In a study for structurally and functionally similar read across chemical, Gene mutation toxicity study was performed by R.B. Haveland-Smith et al.( Mutation Research, 1979) to determine the mutagenic nature of Red 2G; IUPAC Name;disodium 5-acetamido-4-hydroxy-3-(phenyldiazenyl)naphthalene-2,7-disulfonate (3734-67-6). The read across substances share high similarity in structure and log kow .Therefore, it is acceptable to derive information on mutation from the analogue substance. In a mutagenicity test, the mutagenic effect of Red 2G was evaluated in Salmonella typhimurium strain TA1538 utilizing a Fluctuation test. The bacteria were exposed to the test compound at the concentration of 1 or 10 mg /ml in presence or absence of metabolic activation.
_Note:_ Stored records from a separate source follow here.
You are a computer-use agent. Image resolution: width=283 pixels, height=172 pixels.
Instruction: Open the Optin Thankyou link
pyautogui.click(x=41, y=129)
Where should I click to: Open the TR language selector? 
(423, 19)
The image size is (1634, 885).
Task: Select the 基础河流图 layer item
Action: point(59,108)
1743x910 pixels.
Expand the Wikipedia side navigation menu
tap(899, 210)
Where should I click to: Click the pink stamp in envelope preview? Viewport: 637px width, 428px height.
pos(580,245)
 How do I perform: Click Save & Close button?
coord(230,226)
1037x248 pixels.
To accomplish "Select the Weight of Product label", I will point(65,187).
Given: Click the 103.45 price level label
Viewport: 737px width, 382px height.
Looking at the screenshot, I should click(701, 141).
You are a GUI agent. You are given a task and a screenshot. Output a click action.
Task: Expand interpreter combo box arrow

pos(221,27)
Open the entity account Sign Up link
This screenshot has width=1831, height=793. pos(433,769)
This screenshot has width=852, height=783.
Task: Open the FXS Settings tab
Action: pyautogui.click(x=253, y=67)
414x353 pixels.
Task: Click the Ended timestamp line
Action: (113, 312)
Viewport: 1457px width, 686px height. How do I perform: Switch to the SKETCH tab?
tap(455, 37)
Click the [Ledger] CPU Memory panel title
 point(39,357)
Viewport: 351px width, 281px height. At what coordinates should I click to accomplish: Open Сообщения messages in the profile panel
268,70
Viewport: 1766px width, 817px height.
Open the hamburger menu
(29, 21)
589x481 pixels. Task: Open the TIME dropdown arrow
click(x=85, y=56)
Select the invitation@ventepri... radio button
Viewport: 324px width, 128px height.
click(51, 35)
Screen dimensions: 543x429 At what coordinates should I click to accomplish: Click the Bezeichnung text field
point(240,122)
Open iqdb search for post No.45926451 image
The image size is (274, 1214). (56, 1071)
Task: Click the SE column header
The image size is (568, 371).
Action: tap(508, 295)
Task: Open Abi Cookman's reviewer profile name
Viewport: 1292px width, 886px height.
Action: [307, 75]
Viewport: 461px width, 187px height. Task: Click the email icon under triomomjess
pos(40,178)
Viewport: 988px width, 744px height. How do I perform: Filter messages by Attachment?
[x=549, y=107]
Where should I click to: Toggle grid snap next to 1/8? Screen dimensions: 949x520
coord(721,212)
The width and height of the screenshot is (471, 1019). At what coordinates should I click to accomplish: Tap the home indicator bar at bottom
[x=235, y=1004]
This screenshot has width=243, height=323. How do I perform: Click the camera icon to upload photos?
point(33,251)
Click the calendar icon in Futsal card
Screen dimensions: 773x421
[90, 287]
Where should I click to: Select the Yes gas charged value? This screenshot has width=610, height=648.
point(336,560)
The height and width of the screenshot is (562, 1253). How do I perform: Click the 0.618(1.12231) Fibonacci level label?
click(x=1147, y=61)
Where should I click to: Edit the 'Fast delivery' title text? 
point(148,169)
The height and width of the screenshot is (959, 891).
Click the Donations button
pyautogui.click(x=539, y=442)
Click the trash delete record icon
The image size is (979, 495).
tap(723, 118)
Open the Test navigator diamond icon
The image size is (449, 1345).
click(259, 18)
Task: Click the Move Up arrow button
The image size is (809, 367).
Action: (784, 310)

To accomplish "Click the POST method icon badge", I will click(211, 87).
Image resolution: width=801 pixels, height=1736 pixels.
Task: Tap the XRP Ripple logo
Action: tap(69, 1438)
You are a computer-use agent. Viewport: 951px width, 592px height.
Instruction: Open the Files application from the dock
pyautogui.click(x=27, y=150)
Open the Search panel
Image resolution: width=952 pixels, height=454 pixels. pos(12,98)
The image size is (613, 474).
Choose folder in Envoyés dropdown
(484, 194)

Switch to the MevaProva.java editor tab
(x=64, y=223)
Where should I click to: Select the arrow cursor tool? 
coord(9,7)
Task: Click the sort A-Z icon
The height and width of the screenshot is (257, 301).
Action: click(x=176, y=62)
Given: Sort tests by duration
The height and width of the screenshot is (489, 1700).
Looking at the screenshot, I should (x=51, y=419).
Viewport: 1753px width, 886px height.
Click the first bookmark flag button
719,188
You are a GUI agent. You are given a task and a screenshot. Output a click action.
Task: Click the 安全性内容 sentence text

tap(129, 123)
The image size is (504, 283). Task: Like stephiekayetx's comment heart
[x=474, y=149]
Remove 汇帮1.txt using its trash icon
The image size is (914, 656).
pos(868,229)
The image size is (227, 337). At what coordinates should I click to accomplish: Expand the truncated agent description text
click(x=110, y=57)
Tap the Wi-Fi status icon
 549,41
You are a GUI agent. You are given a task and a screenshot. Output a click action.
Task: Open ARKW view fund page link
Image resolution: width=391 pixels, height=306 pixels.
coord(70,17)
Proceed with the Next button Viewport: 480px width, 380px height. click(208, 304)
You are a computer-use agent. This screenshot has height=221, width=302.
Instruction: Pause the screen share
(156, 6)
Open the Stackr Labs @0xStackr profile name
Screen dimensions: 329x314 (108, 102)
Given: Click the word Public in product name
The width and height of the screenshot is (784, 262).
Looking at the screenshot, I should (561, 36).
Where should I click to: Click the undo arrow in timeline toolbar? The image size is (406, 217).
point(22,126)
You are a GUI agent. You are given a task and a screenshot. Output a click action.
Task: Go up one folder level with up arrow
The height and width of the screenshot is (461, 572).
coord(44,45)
At the end of the study, the tubes were scored for turbidity. When dyes such as Red 2G was used in this system, it may be impossible to detect the turbidity in the tubes by eye or to use a growth indicator such as bromothymol blue, due to masking by the color. In this case, the presence of viable prototrophic revertants was verified by streaking loopfuls from each tube onto non-supplemented agar. As seen by the results, no mutagenic effects of Red 2G were found at 1 or 10 mg/ml in the absence or presence of metabolic activation. Hence, Red 2G is considered to be negative for mutagenic effects in Salmonella typhimurium strain TA1538 with and without metabolic activation.

 

Based on the data available for the target chemical and its read across substance and applying weight of evidence Disodium 8-hydroxynaphthalene-1,6-disulfonate (83732-80-3)does not exhibit gene mutation in vitro. Hence the test chemical is not likely to classify as a gene mutant in vitro.

Justification for classification or non-classification

Thus based on the above annotation and CLP criteria for the target chemical Disodium 8-hydroxynaphthalene-1,6-disulfonate (83732-80-3)does not exhibit gene mutation in vitro. Hence the test chemical is not likely to classify as a gene mutant in vitro.